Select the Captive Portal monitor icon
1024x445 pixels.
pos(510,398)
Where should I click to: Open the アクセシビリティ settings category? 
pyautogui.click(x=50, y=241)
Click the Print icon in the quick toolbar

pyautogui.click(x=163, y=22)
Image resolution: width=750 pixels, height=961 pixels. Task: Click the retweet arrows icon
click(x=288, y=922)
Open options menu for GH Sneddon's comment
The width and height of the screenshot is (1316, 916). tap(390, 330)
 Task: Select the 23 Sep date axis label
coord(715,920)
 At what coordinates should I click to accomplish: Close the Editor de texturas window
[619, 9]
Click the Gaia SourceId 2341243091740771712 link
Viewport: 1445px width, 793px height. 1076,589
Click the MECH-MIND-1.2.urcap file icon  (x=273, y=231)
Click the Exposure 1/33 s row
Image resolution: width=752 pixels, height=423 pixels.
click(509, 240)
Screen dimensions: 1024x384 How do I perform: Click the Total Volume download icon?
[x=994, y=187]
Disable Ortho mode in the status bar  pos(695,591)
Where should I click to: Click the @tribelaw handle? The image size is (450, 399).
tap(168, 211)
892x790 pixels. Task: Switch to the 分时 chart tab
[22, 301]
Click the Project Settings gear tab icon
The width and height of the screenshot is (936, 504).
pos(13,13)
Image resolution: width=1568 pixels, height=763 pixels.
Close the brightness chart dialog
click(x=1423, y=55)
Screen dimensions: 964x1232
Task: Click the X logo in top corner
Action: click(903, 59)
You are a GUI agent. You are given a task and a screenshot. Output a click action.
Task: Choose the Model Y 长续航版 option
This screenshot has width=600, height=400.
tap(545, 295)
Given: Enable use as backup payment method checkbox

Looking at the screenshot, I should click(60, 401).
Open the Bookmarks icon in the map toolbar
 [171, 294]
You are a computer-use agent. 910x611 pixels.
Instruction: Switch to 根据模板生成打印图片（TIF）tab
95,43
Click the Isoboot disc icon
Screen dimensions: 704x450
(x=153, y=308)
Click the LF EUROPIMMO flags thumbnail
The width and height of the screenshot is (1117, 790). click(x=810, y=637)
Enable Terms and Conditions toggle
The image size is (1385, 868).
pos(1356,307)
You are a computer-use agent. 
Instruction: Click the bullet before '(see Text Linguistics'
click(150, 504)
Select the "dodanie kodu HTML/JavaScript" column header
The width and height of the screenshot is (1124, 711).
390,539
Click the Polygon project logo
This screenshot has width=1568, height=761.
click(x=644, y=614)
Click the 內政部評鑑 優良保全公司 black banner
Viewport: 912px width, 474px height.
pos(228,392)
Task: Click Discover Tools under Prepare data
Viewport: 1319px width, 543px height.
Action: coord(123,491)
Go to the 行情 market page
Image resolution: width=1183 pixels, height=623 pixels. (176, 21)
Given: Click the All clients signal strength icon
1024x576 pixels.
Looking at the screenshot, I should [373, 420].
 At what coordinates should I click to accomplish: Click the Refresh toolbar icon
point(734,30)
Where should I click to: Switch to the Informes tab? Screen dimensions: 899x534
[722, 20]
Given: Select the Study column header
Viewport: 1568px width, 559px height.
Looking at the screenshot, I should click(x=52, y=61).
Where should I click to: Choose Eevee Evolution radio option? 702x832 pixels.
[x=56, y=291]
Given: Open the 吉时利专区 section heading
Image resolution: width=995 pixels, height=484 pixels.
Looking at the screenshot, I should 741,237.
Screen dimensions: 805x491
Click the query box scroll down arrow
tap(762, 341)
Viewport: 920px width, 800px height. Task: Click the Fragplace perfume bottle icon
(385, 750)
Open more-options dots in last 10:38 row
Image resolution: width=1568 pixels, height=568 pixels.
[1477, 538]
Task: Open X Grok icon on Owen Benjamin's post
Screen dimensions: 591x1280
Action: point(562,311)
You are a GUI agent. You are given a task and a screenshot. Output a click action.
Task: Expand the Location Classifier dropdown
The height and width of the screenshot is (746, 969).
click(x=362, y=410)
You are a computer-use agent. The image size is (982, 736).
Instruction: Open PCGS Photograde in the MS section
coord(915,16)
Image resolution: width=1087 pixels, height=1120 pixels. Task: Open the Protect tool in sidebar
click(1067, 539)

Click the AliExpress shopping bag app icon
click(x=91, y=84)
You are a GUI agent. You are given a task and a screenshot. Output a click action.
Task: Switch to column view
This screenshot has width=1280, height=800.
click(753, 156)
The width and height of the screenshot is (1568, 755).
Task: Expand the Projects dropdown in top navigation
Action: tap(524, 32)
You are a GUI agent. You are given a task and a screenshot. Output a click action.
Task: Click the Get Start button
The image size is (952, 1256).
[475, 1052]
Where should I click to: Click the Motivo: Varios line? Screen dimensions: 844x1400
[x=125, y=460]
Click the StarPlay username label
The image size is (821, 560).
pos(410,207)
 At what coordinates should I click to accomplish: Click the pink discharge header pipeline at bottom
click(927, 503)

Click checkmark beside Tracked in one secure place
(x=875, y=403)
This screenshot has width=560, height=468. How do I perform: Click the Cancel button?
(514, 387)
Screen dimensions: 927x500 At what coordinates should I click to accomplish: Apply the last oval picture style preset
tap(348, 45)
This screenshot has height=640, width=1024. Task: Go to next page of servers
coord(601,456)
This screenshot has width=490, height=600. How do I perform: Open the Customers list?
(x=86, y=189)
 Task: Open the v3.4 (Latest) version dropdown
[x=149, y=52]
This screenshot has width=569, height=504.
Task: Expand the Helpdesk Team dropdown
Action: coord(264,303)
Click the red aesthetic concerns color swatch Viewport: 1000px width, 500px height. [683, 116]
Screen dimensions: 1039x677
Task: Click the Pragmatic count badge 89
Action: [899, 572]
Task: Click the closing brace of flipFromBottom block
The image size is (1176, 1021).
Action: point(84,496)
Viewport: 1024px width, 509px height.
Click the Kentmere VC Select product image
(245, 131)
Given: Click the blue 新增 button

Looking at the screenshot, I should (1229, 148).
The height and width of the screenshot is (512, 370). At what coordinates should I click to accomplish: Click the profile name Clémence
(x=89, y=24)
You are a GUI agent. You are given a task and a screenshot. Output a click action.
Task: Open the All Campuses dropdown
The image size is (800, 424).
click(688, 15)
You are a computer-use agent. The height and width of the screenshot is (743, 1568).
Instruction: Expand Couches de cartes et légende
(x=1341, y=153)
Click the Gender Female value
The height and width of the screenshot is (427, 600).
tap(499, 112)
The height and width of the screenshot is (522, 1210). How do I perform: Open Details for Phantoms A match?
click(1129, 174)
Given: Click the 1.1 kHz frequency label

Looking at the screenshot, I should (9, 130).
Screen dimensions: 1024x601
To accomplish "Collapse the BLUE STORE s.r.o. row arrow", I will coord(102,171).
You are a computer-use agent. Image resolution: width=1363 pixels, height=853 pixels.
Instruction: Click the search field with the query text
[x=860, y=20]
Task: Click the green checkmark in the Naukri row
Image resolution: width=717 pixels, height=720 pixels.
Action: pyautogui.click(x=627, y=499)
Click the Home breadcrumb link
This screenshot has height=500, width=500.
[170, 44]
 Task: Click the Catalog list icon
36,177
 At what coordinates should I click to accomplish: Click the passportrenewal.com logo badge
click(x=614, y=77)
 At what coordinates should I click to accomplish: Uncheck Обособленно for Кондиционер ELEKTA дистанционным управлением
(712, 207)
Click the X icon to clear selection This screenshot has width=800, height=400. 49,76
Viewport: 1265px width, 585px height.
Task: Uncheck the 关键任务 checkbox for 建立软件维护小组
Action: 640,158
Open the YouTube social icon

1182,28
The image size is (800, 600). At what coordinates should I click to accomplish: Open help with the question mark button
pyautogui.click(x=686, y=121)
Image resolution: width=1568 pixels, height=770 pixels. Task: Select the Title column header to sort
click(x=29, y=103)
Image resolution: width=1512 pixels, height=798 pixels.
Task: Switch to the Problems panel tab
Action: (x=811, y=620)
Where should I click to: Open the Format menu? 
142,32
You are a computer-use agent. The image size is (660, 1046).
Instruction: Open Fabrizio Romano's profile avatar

★ ★ ★ ★ ★

Assignment
The first line of the records and every line down to the line with "Image resolution: width=1568 pixels, height=763" must be quoted exactly; leave out all else.

Written answer
Select the Captive Portal monitor icon
1024x445 pixels.
pos(510,398)
Where should I click to: Open the アクセシビリティ settings category? 
pyautogui.click(x=50, y=241)
Click the Print icon in the quick toolbar

pyautogui.click(x=163, y=22)
Image resolution: width=750 pixels, height=961 pixels. Task: Click the retweet arrows icon
click(x=288, y=922)
Open options menu for GH Sneddon's comment
The width and height of the screenshot is (1316, 916). tap(390, 330)
 Task: Select the 23 Sep date axis label
coord(715,920)
 At what coordinates should I click to accomplish: Close the Editor de texturas window
[619, 9]
Click the Gaia SourceId 2341243091740771712 link
Viewport: 1445px width, 793px height. 1076,589
Click the MECH-MIND-1.2.urcap file icon  (x=273, y=231)
Click the Exposure 1/33 s row
Image resolution: width=752 pixels, height=423 pixels.
click(509, 240)
Screen dimensions: 1024x384 How do I perform: Click the Total Volume download icon?
[x=994, y=187]
Disable Ortho mode in the status bar  pos(695,591)
Where should I click to: Click the @tribelaw handle? The image size is (450, 399).
tap(168, 211)
892x790 pixels. Task: Switch to the 分时 chart tab
[22, 301]
Click the Project Settings gear tab icon
The width and height of the screenshot is (936, 504).
pos(13,13)
Image resolution: width=1568 pixels, height=763 pixels.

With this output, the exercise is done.